Satanic Temple Loses Religious Freedom Abortion Case

State will maintain 72-hour waiting period despite conflict of Satanist’s religious beliefs.

The Satanic Temple (TST) suffered a legal setback in the Missouri Supreme Court which involved members of the satanic group claiming religious rights to have an abortion despite Missouri's 72-hour-long waiting period. The court ruled that a woman, identified in court documents with the anonymous name Mary Doe, does not have any right to file a case against the state’s stringent laws inhibiting abortion.

The seven judges unanimously agreed on February 13 that Mary Doe has failed to prove the informed consent law approved by the state and the waiting period of 72-hours have violated her personal beliefs as a member of TST. Doe is a resident of Greene County, Missouri. Zell M. Fischer, the Chief Justice, wrote a concurring opinion, pointing out that the Supreme Court of the United States “has made it clear that state speech is not religious speech solely because it ‘happens to coincide’ with a religious tenet.”

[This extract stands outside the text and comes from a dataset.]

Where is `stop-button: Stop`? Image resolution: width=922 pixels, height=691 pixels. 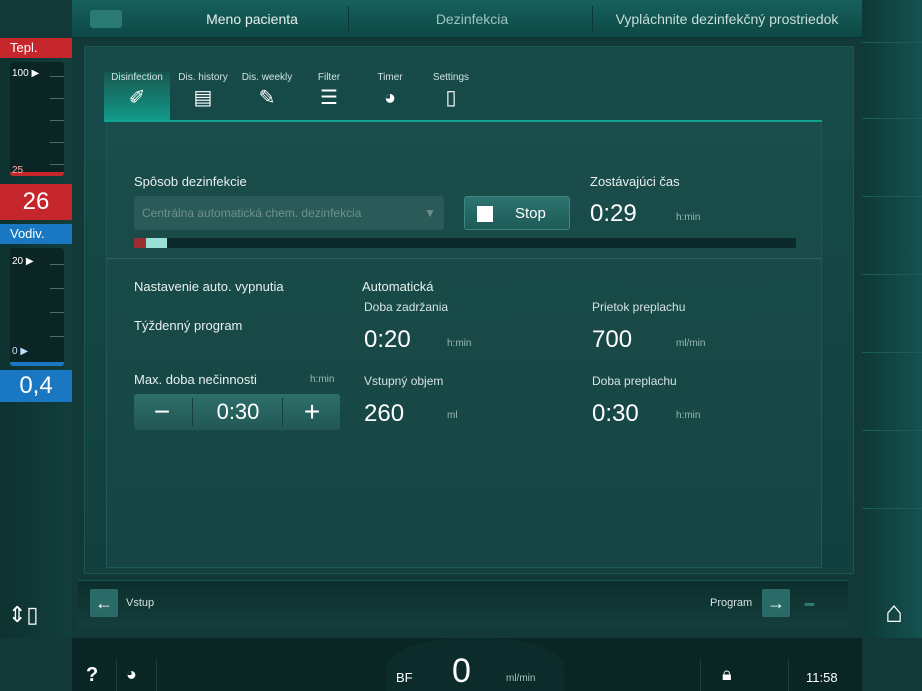 stop-button: Stop is located at coordinates (517, 213).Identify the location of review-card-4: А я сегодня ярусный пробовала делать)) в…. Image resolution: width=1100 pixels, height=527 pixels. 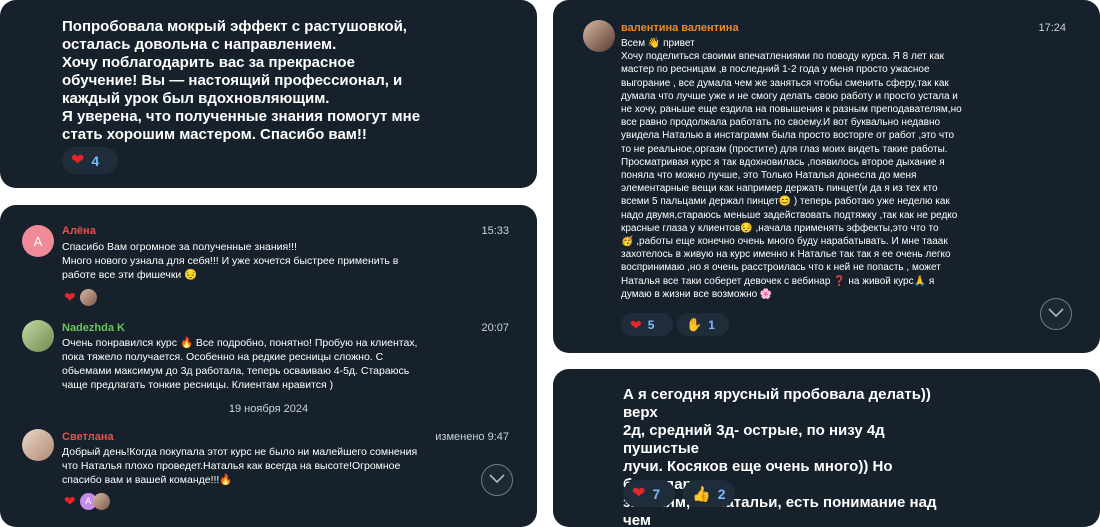
(826, 448).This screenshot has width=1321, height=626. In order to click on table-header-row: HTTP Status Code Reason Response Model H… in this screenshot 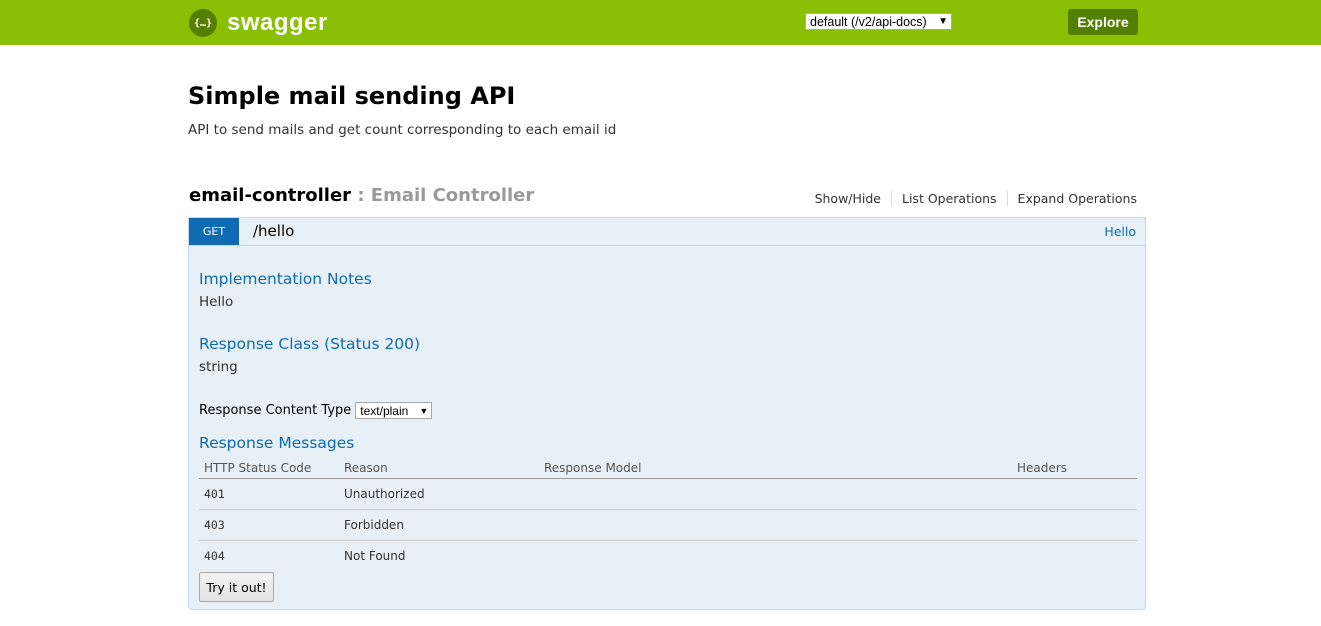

As per Missouri state laws, abortion providers must distribute a booklet published by the Missouri Department of Health and Senior Services which includes a statement having the content of life being kindled at conception, and the act of abortion will end the life of a unique, living, and separate human being.

Mary Doe, the plaintiff in question, found herself pregnant in 2015. In February that year, she went from her home to a Planned Parenthood clinic in St. Louis for abortion. She informed the doctors at the clinic her religious beliefs conflicted with the content of the booklet and claimed there was no requirement to follow the rules of informed consent. Planned Parenthood disregarded her requests and followed the Missouri state provisions, which are a required waiting period of 72 hours and performing an ultrasound on Mary Doe.

The subsequent lawsuit filed by Doe claimed the Missouri law violated the establishment clause of the U.S. Constitution. These laws stopped the government and its establishments to have an official religion. Doe also claimed restriction of her free choice of religion, which violated the Missouri Religious Freedom Restoration Act. Her complaint cited TST beliefs that the body of a woman cannot be violated and it is subjected to the woman's alone. As per TST beliefs, health decisions should be made on science, even if such a method clashes with political or religious beliefs. Doe contended that the pregnancy is a “human tissue” and is a part of the mother’s body and is not another human being.